By: Hsin-Yi Cohen BSc, MA, MSt - Updated: 1 Apr 2011 | comments*Discuss
 
Diy Click-and-lock Floating Floor

Whether it is for budget reasons, the love of a challenge or a sense of self-achievement, Do-It-Yourself (DIY) is a popular option these days. Depending on your skills and the size and difficulty of the project – as well as the type of product – installing flooring by yourself can either be a real cost-saver or a complete disaster!

Installation Options

In general, it is felt that floating floor systems which do not involve glue and are easily installed using a ‘click-and-lock’ feature are good choices for DIY. These include laminate flooring, engineered hardwood, cork and bamboo flooring. However, for other types of flooring, such as vinyl, hardwood and carpet, it may be best to hire professionals, despite the extra cost. One way of compromising, if budget is a real issue, is to source the product from wholesalers yourself rather than from retail outlets and then hire specific labour just for installation – although this depends on your being confident of finding a good installer.

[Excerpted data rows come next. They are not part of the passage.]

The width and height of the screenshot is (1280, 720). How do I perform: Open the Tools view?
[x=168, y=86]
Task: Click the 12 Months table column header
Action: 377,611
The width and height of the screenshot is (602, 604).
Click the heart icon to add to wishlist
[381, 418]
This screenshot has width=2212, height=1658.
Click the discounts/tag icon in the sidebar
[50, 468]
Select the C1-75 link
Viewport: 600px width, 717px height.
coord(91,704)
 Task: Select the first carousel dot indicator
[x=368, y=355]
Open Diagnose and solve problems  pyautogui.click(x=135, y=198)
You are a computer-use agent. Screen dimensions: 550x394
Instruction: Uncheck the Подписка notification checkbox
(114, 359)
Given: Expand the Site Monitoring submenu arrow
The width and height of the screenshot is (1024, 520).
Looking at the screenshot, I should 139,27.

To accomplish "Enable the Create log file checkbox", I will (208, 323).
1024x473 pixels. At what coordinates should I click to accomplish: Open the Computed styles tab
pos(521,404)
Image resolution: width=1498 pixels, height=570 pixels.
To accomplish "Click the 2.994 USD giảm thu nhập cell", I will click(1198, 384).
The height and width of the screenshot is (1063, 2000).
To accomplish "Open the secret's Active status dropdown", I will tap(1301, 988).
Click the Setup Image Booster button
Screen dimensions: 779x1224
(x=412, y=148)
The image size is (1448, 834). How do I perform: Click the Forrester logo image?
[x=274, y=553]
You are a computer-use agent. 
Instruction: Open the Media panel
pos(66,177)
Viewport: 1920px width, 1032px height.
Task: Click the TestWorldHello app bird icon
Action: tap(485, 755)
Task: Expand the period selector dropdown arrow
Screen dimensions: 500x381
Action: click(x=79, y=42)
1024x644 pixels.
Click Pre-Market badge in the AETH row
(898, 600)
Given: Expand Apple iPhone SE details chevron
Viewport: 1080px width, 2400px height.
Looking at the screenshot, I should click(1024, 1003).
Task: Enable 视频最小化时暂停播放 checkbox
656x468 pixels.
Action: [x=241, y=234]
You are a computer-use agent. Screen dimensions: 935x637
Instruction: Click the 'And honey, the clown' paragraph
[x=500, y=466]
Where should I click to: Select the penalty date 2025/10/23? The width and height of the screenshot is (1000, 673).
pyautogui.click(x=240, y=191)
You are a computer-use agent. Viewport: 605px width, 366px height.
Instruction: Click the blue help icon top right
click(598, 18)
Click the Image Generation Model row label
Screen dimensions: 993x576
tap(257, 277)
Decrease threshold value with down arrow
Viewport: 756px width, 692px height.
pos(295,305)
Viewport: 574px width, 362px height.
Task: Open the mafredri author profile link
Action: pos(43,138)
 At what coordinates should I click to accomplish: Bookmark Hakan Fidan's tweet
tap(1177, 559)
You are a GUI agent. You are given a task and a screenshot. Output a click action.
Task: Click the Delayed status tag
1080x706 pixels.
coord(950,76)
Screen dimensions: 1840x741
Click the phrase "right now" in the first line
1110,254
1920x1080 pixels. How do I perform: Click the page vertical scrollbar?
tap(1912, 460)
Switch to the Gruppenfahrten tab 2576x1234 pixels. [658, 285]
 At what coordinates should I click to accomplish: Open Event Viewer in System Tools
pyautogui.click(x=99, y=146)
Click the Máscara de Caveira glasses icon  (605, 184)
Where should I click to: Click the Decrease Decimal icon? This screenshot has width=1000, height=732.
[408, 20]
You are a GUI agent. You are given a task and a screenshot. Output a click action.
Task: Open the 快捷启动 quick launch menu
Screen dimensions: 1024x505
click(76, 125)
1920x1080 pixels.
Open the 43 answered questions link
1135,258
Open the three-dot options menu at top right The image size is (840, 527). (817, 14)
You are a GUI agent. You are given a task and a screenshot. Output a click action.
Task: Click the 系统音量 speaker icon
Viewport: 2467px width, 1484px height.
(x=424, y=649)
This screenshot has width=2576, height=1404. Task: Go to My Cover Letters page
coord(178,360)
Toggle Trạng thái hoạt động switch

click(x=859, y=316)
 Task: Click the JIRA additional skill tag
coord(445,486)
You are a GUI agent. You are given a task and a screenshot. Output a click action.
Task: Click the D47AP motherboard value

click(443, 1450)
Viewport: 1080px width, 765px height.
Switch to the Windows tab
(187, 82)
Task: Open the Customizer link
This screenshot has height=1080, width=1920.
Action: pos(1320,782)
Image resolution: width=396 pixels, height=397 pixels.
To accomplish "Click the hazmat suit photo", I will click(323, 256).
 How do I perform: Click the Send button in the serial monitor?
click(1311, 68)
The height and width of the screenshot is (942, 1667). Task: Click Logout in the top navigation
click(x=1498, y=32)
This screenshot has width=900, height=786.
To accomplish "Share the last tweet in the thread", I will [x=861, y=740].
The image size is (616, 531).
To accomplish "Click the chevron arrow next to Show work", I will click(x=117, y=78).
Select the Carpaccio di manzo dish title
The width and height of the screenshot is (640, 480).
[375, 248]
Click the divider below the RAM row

If you are preparing to have a go at DIY installation, here are some points to keep in mind:

  • Before you start, it is essential that you make sure the surface underneath a floating floor system is solid, even and dry. For example, if laying over concrete, make sure that any newly poured concrete is completely dry – this usually takes one month per 25mm of thickness so for an average concrete slab of 125mm thickness, you will need to wait 5 months from the date of pour to be absolutely sure of dryness.
  • Don’t rush it- take time to plan thoroughly before you start. Study the area to be covered and think about how the flooring should finish in specific junctions, e.g., with other surfaces or around built-in furniture.
  • In order to create the illusion of a bigger room make sure that the strips of laminate run in the direction of the room.
  • To create a more natural appearance, alternate the strips of laminate; i.e. longer pieces and shorter pieces can be intermixed next to doorways, as well as in the middle of the room.
  • Remember to leave a ¼ of an inch gap along the wall to allow for expansion.
  • Check the foam underlay recommended by the supplier of the laminate flooring – this will act as a vapour barrier and sound-dampener and must be rolled out one width at a time, as you lay the floor.
  • Always dry-fit first before applying glue (does not apply to click-and-lock systems).
  • If installing any kind of timber, don’t just start installing the minute you bring the product home. It is a good idea to store them in the room they are going to be installed in – loosely stacked – so that they can acclimatise to the moisture and temperature levels. This usually requires 2-3 days.
  • If you intend to install Underfloor Insulation or Heating make sure you see professional advice.

Regardless of your experience, always follow the specific instructions provided by the laminate manufacturer – not only do they know their product best but if you fail to follow their instructions or ignore their recommendation for certain installation products and procedures, you may lose your warranty.